Given instruction: Return every line of the material below that contains the word "sidebar".
-=-=-
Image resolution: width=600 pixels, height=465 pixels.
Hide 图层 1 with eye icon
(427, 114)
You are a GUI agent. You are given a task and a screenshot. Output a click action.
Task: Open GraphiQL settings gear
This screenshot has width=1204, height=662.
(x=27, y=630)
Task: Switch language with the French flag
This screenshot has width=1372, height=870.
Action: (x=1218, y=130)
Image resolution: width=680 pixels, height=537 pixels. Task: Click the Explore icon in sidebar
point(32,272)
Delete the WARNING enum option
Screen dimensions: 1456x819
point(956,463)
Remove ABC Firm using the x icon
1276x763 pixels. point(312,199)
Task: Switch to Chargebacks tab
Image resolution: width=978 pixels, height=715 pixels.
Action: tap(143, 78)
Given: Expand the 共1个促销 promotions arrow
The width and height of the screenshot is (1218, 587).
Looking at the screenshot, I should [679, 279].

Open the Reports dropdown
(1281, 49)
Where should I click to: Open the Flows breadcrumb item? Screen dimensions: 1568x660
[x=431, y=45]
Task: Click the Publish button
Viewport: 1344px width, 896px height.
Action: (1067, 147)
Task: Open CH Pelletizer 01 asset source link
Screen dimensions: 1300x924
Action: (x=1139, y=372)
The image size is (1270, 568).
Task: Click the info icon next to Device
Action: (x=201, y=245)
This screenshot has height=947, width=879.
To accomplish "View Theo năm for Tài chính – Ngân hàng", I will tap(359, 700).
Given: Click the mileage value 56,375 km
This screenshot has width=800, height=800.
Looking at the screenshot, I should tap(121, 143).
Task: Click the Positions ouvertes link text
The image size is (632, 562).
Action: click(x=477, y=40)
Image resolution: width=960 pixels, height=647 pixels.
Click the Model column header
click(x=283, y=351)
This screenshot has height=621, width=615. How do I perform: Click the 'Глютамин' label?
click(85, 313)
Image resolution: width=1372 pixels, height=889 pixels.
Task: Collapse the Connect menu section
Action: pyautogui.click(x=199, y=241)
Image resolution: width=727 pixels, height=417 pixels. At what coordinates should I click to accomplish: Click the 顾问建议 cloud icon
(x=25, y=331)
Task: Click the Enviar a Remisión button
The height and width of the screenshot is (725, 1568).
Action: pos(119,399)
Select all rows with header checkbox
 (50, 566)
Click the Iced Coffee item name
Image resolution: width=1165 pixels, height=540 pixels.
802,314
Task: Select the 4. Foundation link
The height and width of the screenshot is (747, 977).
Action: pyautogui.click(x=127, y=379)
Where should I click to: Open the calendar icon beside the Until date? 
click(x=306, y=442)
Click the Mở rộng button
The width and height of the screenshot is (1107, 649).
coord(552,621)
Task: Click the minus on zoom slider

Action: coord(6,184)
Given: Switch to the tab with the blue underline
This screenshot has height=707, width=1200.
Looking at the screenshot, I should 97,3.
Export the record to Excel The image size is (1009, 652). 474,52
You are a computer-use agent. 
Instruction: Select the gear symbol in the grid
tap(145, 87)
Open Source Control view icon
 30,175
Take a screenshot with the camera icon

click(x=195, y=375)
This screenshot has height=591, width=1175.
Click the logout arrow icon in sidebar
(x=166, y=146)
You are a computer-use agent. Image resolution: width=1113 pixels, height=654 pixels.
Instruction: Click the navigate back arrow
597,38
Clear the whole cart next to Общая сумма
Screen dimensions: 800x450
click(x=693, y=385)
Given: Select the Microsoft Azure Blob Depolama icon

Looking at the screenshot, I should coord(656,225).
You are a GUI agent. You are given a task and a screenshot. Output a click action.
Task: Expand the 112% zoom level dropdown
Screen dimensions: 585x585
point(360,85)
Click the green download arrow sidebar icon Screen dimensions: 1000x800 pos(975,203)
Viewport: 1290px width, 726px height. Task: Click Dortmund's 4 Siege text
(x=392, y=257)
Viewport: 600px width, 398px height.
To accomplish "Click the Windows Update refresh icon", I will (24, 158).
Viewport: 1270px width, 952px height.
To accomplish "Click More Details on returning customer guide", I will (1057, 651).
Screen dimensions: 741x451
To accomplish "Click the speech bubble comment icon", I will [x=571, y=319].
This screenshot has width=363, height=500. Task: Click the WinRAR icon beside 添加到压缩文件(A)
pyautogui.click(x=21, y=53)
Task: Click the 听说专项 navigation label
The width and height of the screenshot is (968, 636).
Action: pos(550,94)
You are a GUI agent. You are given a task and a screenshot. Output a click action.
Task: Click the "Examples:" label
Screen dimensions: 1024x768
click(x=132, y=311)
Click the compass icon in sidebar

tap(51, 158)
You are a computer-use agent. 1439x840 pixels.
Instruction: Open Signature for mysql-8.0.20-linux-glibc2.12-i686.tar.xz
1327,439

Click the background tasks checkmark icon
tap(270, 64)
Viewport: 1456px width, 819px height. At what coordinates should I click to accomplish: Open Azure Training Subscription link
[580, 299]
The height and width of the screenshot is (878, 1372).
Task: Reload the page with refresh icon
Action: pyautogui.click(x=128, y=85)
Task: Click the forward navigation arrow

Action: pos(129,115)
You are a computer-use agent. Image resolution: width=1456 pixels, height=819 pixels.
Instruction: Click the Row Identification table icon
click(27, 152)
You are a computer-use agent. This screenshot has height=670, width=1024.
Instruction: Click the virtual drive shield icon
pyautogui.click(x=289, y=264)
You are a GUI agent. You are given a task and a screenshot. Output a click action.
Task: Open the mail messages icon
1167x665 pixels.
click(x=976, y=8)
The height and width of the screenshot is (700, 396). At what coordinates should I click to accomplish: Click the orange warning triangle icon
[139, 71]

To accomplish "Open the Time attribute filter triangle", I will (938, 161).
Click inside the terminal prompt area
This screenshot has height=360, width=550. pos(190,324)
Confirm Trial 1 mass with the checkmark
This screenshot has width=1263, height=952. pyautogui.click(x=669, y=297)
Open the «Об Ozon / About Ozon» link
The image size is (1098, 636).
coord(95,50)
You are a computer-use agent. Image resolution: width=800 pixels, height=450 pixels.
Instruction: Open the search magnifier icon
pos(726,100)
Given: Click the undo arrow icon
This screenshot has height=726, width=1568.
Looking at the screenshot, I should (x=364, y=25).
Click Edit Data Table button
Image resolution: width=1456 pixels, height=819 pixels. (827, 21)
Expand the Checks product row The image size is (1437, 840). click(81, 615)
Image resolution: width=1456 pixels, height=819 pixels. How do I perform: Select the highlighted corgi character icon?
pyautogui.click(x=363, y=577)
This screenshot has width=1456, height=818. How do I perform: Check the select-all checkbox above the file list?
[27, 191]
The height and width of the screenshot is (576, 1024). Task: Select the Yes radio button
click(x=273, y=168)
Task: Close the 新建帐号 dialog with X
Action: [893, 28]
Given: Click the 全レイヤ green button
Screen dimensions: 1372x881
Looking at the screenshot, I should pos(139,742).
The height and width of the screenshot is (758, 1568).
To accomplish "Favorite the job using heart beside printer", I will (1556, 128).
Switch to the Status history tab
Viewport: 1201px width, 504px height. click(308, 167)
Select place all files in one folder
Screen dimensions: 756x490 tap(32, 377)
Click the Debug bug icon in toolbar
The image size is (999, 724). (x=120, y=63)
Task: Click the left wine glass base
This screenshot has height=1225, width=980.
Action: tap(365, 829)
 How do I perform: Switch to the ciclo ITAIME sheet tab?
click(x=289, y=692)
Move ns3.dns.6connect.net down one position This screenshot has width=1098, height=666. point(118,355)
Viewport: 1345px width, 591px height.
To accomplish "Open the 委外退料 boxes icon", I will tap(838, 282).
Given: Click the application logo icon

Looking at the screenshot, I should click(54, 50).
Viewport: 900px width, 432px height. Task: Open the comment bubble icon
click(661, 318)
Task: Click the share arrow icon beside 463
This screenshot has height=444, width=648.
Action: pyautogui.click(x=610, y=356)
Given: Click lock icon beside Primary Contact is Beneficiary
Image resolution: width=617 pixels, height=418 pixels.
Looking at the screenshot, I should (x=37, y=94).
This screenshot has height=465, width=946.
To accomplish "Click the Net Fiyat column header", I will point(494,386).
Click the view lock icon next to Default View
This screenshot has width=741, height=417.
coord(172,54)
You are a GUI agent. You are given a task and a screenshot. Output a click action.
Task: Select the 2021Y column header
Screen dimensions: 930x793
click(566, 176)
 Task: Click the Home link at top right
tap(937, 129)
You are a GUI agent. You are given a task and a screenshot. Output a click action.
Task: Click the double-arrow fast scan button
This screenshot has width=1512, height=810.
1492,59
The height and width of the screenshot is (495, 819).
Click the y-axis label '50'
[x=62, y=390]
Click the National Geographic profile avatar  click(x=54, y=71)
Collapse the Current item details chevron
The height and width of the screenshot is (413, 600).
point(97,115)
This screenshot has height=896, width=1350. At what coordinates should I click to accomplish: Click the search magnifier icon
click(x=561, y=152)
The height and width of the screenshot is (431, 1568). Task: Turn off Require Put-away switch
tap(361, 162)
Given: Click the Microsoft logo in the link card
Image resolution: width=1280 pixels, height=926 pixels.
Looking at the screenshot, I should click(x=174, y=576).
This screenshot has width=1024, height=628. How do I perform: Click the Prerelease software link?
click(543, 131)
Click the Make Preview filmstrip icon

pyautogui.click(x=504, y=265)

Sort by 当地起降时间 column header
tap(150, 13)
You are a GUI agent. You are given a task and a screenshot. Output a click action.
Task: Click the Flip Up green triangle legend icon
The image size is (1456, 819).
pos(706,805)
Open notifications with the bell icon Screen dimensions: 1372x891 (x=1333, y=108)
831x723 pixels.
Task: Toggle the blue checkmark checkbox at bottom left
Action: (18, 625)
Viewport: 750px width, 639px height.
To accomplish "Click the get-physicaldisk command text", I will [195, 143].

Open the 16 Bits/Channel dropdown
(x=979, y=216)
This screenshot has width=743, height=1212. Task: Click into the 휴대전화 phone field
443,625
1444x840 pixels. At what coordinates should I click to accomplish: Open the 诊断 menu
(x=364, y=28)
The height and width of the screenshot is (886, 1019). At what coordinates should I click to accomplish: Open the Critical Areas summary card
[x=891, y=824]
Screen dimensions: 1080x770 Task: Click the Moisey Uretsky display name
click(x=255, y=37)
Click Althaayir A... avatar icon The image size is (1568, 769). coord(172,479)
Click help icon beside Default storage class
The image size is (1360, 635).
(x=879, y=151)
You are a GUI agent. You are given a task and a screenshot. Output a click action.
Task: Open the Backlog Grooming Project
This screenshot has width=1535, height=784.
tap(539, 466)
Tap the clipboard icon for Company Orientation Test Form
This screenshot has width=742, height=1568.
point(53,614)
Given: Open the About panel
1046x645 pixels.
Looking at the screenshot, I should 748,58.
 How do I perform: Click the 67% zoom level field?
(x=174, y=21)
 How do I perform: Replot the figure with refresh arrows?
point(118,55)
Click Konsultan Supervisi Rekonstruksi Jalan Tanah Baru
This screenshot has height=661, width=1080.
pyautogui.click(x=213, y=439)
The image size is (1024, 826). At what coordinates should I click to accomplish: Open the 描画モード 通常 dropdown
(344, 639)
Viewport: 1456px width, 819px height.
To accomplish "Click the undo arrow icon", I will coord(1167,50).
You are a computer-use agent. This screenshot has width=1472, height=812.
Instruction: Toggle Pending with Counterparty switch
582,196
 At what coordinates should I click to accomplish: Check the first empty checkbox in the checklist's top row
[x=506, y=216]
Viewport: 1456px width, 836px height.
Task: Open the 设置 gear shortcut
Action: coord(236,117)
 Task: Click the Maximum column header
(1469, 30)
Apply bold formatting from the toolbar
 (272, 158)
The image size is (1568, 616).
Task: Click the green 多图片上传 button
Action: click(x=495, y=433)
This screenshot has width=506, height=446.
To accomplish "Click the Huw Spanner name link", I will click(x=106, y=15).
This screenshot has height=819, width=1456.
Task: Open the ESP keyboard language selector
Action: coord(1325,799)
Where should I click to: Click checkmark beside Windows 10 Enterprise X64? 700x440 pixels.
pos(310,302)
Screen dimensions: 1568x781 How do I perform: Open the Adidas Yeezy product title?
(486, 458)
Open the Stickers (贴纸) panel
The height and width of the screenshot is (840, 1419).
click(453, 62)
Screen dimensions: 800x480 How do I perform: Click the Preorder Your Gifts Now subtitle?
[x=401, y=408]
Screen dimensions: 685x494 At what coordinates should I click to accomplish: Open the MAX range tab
-=-=-
Problem solution:
Image resolution: width=680 pixels, height=537 pixels. Task: Click the Explore icon in sidebar
Click the logout arrow icon in sidebar
Click the green download arrow sidebar icon Screen dimensions: 1000x800 pos(975,203)
Click the compass icon in sidebar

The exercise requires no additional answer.